If, like me, you grew up with easy access to a wide variety of contraceptive choices and legal, safe abortion, it can be difficult to truly understand the transformative effect hormonal contraceptives have had on women’s reproductive freedom — and, by extension, women’s entire lives. Prior to the invention of hormonal birth control, a woman hoping to explore her (hetero)sexuality while successfully avoiding pregnancy was entirely dependent on her male partner’s willingness to use condoms or comply with fertility tracking. Hormonal birth control literally granted women complete reproductive freedom and control over their destinies, something we should not take lightly — or for granted.

(To anyone about to argue that the same effect could have been achieved by making hormone-free IUDs available to everyone: yes, but no.
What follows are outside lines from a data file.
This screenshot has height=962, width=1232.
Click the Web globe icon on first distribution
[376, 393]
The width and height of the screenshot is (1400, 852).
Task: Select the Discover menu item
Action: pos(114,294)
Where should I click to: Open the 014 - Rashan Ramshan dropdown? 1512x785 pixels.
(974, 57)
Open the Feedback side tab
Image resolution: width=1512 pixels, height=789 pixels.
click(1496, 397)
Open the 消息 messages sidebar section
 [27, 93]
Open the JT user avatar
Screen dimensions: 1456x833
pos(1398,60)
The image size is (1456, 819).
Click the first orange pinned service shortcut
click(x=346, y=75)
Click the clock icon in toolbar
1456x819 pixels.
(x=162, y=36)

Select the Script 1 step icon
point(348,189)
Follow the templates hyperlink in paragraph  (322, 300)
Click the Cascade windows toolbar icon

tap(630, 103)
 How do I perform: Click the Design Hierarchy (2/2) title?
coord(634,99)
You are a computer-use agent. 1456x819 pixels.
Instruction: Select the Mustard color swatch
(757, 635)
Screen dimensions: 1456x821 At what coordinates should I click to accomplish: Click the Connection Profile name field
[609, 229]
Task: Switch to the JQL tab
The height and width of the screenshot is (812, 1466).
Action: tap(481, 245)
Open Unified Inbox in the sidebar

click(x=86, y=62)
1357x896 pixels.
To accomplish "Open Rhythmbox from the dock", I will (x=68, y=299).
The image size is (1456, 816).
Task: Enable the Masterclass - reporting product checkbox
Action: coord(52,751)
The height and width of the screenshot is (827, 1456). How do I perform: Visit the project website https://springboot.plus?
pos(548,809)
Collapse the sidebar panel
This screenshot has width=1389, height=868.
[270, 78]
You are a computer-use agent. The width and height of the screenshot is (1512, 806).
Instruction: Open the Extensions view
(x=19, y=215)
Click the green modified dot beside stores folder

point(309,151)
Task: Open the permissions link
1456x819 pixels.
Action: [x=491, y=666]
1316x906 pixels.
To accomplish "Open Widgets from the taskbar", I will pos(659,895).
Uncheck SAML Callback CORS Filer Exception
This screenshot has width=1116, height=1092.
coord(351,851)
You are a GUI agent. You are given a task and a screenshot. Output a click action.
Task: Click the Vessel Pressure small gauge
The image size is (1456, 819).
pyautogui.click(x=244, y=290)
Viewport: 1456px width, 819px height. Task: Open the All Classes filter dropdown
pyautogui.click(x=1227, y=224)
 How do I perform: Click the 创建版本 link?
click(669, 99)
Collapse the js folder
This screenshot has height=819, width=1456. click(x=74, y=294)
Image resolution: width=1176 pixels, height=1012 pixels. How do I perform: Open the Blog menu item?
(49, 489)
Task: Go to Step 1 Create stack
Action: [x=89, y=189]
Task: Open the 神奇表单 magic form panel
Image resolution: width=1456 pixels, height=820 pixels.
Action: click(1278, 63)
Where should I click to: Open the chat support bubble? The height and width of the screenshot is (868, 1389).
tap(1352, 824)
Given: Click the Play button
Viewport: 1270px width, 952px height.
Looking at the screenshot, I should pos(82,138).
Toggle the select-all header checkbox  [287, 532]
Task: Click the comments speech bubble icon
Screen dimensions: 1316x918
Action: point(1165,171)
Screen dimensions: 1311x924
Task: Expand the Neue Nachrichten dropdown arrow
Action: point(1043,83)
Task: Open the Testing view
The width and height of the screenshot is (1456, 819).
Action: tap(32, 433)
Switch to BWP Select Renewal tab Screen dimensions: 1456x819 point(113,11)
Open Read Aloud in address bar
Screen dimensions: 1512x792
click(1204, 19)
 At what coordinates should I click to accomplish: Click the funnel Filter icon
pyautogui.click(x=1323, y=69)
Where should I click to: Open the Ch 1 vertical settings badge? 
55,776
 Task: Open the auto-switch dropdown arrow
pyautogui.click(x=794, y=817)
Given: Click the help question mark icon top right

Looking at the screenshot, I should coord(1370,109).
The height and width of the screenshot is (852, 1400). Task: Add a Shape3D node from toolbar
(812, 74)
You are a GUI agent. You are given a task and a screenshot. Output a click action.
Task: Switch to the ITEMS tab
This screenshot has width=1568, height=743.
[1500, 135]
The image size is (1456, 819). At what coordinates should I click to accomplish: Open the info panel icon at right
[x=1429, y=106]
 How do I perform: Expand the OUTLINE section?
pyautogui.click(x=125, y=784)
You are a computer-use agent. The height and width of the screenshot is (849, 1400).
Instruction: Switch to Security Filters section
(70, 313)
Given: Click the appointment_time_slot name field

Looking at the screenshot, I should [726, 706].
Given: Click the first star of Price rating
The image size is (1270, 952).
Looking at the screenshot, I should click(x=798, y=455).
Like hormonal contraception, the copper IUD isn’t right for all people. In addition to experiencing negative effects, such as heavy bleeding and incredible cramps, not everyone is a good fit for a contraceptive that requires a doctor to both insert and remove it. The ease with which the pill, patch, and ring can be casually experimented with and subsequently abandoned is important for many people, and should not be understated.)

It’s a sign of how much we assume our reproductive freedom to be a given that one of the most cited lines from the Broadly piece is an offhand comment about how hormonal birth control was originally intended for men, but ended up repurposed as female birth control when it was determined women would be more accepting of uncomfortable side effects than men would. Displayed out of context on social media, this line seems like a condemnation of hormonal birth control, a sign that its sexist inventors callously chose to place the burden — and negative physical effects — of preventing pregnancy on women, and women alone.

But imagine for a moment a world where medical researchers had decided that — side effects be damned! — they’d move forward with a male hormonal contraceptive (and somehow managed to overcome the many hurdles and stumbling blocks that still stump researchers today). In that world, women never would have gotten the ability to truly control their own reproductive futures, and never would have gotten access to true, unfettered sexual freedom (not to mention the positive side effects many women have come to rely on: more manageable periods, clearer skin, and higher sex drives, among others). And — in spite of all the nausea, vomiting, bloating, and mood swings that come with hormonal birth control — that world isn’t one that I personally want to live in.